While I expect most women buy in advance, I expect they also don't buy enough and so are out there mid-period at least some of the time. Their cycles also affect their buying patterns, so even women who are stocking up are more likely to buy differently in different parts of the cycle.
The real question is what does the manager do with the data. Across a city on any given day there are about the same number of women in every day of their cycle so it isn't like they are marking up pads on the 25th-28th day of the month to get women who didn't stock up. As such I don't think this data is useful, what is useful is when they discover a women missed her cycle and thus needs to get ads for pregnancy wear in a couple months. Since that is their need for data, the fact that it is noisy and not very accurate is still close enough.
That said, they probably are more accurate than you would expect despite all the noise. Not 100% accurate, but being greater than 50% accurate is a lot better than chance and should be obtainable.

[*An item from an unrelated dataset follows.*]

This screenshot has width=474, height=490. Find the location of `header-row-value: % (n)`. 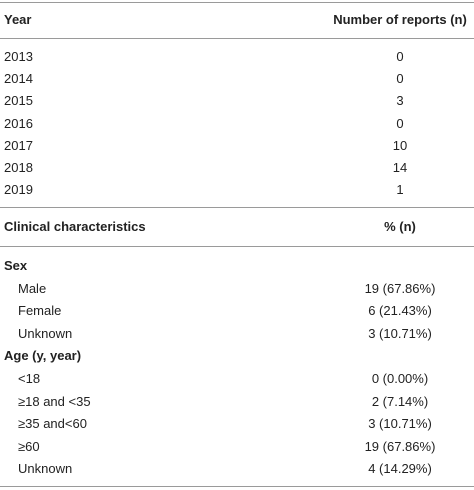

header-row-value: % (n) is located at coordinates (400, 226).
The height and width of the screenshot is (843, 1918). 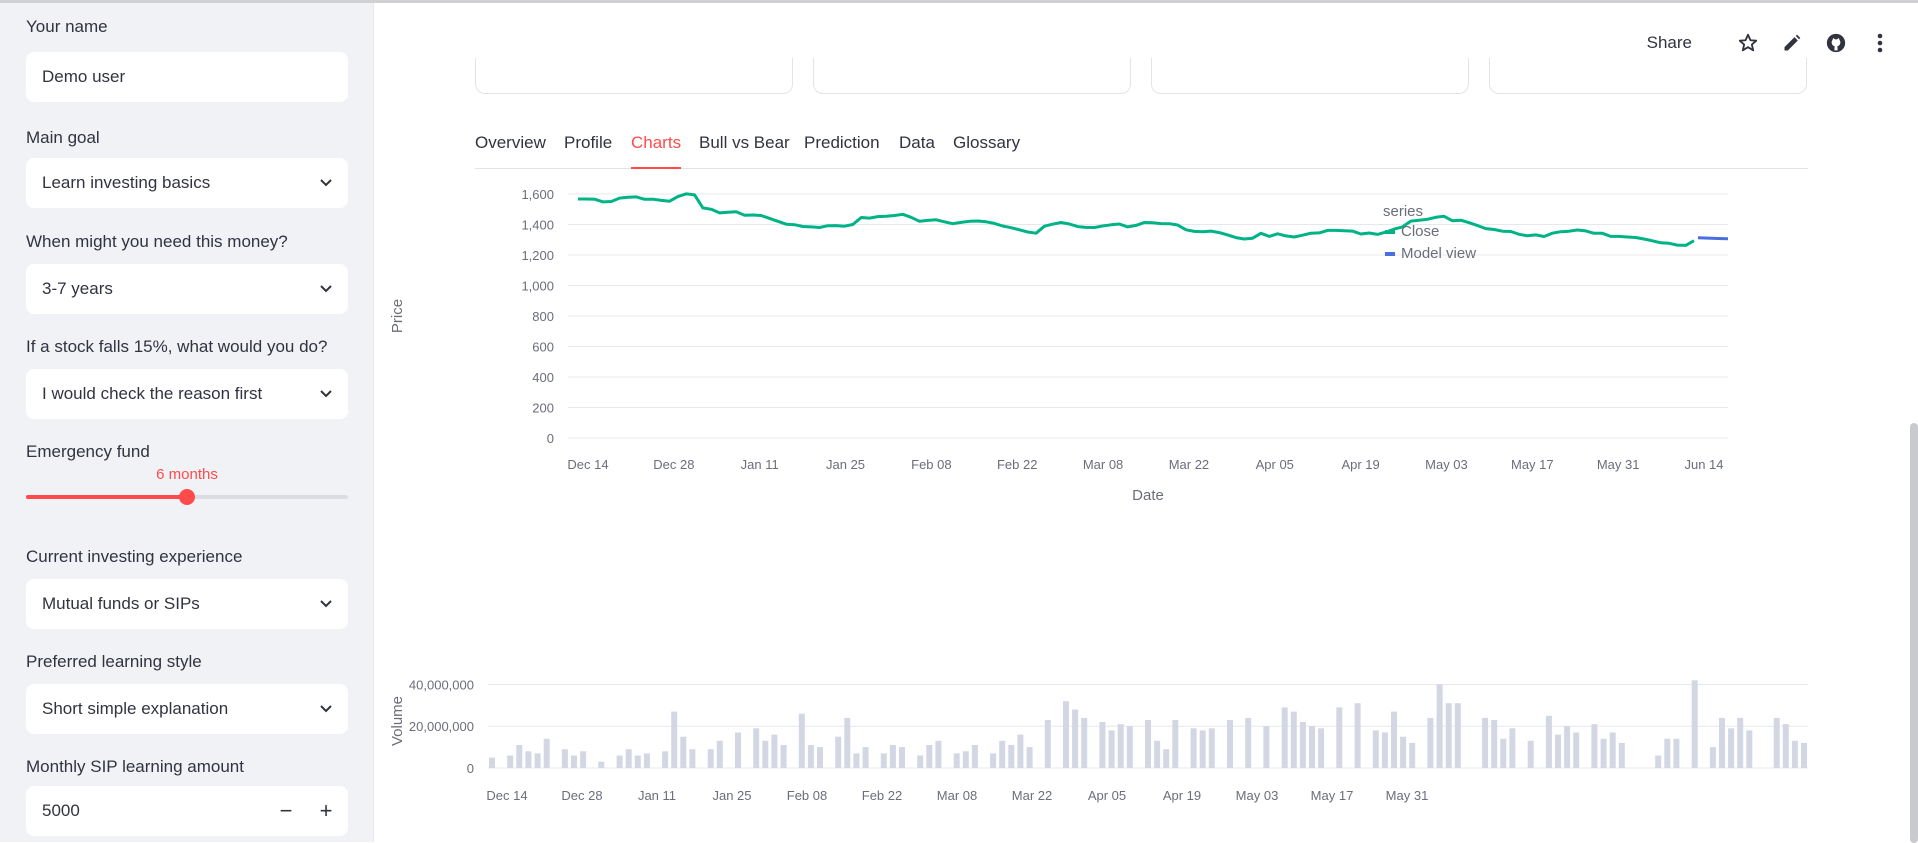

Just knowing what is bought together with menstrual products can influence how they're marketed. It can influence where certain products are placed on shelves relative to menstrual products, where and how they're marketed, which brands in your conglomerate to co-market with, and so on. This is the most innocent use of data in aggregate. The real creepy shit follows now that it's individualized and easily deanonymized.
> The real question is what does the manager do with the data.
Direct-mail (or these days, in-app with notifications) coupons. If you know you'll pay full price at CVS, but it's 30% off at Rite-Aid, you'll go to Rite-Aid and buy other stuff as long as you're making the trip.
I mean, maybe there really are enough women buying last-minute to be able to predict, at least for those women -- and identify who those women are.
If that is your motivation you just blanket send those advertisements all month. Because you want women to think of you when they have need. Some women are stocking up before they have need, and so the coupon when they are having their period is when they won't be buying supplies. Even those who are buying as they have need, if they are out they are buying from the closest store at whatever price, while those who are not in an emergency know where the low prices are (wal-mart or such)
So... the risk to women's safety is that they might end up paying less for hygiene products?
No, the risk to women's safety is that someone the woman doesn't want to know, could find out that they're pregnant. (Or using birth control or whatever)
Someone being an advertiser buying the data?